Bouygues Travaux Publics, au sein d’un consortium avec Saipem et Boskalis, a réalisé un exploit majeur en construisant et en installant en un temps record les fondations des 71 éoliennes du parc éolien en mer de Fécamp, en Normandie - © BASILE Jacques
Bouygues Travaux Publics, au sein d’un consortium avec Saipem et Boskalis, a réalisé un exploit majeur en construisant et en installant en un temps record les fondations des 71 éoliennes du parc éolien en mer de Fécamp, en Normandie - © BASILE Jacques

Une supply chain qui se doit d’être exemplaire

Cette volonté de grandir et de faire grandir, la direction des achats du groupe la cultive chaque jour un peu plus. Une grande partie du contenu pédagogique édité par la direction des achats sur les achats responsables a été partagée aux fournisseurs et sous-traitants les plus importants du groupe. Une convention fournisseurs, lors de laquelle 600 d’entre eux étaient invités, a été organisée en 2022 pour leur présenter les challenges auxquels Bouygues Construction doit répondre, le plan de marche de l’entreprise et les objectifs fixés. « Nous nous employons pour leur montrer que nous voulons construire avec eux des liens profonds », affirme Marine Allaire.

Nous multiplions les audits sociaux externes pour nous assurer que les droits humains soient respectés par nos fournisseurs et sous-traitants

De fait, la direction des achats attend derrière de ses tiers fournisseurs une attitude exemplaire, d’autant que le renforcement de la réglementation publique, locale, européenne et internationale, à l’instar de la Directive Européenne sur le Devoir de vigilance, rappellent aux premiers donneurs d’ordre leurs obligations. « Nous multiplions les audits sociaux externes pour nous assurer que les droits humains soient respectés par nos fournisseurs et sous-traitants. Nous sommes accompagnés par la société SGS depuis près de dix ans. Les audits sont commandés selon trois critères : la criticité du pays, la criticité des achats effectués - métallurgie et main d’œuvre notamment - ainsi que le montant du contrat. Les trois critères cumulés déclenchent forcément l’audit », indique Sébastien Ravily.

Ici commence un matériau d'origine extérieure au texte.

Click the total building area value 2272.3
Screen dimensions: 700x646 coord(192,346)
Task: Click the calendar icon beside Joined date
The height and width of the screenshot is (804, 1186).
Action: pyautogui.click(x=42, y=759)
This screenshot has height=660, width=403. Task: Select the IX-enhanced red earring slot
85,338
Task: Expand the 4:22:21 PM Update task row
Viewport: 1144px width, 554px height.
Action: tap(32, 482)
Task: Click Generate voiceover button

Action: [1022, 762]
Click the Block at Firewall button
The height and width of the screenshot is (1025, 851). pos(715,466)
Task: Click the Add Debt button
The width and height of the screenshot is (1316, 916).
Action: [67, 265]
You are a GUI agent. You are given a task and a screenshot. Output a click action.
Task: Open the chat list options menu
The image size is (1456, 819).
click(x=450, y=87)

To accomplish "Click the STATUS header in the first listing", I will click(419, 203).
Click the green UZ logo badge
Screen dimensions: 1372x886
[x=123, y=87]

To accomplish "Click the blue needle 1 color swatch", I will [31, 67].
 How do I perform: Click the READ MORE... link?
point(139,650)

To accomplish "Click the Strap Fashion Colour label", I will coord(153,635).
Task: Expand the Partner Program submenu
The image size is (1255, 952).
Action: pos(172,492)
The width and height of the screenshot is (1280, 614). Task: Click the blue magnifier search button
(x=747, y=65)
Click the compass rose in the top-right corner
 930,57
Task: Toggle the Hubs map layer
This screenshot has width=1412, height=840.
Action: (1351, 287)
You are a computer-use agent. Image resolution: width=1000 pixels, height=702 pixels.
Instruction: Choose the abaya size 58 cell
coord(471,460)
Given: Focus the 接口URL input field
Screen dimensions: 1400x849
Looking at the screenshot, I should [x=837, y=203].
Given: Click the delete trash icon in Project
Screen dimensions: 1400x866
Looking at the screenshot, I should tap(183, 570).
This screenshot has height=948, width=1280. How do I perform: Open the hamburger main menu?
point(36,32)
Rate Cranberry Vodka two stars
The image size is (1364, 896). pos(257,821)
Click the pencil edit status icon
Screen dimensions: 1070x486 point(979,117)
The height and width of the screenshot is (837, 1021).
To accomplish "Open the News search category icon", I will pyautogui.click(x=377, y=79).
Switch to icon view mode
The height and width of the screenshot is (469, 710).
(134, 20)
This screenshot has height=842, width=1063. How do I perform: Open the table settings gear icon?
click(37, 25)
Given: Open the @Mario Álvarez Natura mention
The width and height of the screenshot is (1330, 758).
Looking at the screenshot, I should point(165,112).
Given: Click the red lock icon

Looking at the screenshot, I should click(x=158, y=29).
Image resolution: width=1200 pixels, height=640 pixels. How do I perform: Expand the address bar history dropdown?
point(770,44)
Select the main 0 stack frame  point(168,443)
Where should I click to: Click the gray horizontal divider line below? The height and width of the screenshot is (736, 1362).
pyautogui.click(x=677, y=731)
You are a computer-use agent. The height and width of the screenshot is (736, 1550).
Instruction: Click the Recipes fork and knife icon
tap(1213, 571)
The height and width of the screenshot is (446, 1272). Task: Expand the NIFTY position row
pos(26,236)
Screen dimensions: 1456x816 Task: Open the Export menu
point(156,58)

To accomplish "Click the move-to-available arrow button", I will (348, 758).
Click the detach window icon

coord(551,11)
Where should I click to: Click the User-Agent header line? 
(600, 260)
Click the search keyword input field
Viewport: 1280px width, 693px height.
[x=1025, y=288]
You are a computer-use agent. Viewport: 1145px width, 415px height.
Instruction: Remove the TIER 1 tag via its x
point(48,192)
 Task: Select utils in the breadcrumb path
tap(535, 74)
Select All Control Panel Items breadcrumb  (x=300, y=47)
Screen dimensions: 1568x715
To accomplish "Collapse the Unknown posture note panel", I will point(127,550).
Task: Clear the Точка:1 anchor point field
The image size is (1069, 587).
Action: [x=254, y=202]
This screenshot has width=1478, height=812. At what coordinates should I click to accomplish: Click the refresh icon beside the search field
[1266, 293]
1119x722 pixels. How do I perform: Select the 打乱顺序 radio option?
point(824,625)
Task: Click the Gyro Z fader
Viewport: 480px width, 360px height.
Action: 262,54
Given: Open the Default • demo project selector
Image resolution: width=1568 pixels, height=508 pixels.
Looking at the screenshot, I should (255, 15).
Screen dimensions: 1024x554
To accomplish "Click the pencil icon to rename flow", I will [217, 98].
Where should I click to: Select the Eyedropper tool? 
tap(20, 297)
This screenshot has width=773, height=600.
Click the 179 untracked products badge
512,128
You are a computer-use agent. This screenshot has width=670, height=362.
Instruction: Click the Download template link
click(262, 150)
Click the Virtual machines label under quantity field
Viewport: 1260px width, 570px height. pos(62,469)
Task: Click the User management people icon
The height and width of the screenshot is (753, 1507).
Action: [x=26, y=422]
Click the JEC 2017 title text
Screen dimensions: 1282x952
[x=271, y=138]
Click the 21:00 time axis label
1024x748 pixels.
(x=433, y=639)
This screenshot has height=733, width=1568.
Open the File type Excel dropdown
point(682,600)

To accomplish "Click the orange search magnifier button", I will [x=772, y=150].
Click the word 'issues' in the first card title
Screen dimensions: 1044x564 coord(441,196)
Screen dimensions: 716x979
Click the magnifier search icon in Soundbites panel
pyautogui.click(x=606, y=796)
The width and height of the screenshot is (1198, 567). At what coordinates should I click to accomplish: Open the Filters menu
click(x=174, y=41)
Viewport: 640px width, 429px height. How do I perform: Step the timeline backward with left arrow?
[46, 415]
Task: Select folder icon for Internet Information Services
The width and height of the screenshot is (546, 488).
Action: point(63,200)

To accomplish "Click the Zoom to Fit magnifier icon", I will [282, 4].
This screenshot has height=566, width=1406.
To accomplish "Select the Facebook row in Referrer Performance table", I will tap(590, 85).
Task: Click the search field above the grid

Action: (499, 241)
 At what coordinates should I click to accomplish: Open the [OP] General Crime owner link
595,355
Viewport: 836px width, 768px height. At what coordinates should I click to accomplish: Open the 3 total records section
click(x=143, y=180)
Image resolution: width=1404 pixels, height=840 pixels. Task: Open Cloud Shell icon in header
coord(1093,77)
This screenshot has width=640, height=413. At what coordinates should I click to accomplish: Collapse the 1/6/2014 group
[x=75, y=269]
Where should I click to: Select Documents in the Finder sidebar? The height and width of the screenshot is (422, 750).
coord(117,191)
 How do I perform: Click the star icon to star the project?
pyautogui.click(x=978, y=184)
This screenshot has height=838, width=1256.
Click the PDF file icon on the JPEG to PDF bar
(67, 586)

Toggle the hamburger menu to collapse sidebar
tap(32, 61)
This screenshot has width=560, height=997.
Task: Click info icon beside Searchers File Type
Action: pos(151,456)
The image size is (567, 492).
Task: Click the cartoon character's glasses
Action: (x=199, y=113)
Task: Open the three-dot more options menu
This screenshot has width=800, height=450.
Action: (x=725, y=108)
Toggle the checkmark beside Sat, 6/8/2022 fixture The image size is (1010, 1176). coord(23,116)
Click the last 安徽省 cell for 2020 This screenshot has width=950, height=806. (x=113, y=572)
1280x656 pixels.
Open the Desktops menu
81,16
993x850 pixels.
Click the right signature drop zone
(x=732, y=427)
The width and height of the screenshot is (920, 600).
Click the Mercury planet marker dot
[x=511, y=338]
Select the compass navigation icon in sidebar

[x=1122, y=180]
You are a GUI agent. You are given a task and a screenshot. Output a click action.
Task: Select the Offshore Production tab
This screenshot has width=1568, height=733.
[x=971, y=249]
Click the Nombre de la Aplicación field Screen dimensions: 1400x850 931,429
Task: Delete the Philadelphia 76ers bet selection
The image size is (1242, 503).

Si les résultats de l’audit ne sont pas concluants, Bouygues Construction demande que des mesures d’améliorations concrètes soient mises en œuvre sur les non-conformités sensibles recueillies. Un contre-audit est alors commandé et si les améliorations ne se font pas ressentir, le groupe se donne le droit d’infliger une sanction commerciale à son tiers pouvant aller jusqu’à l’arrêt de son activité avec ledit fournisseur ou sous-traitant.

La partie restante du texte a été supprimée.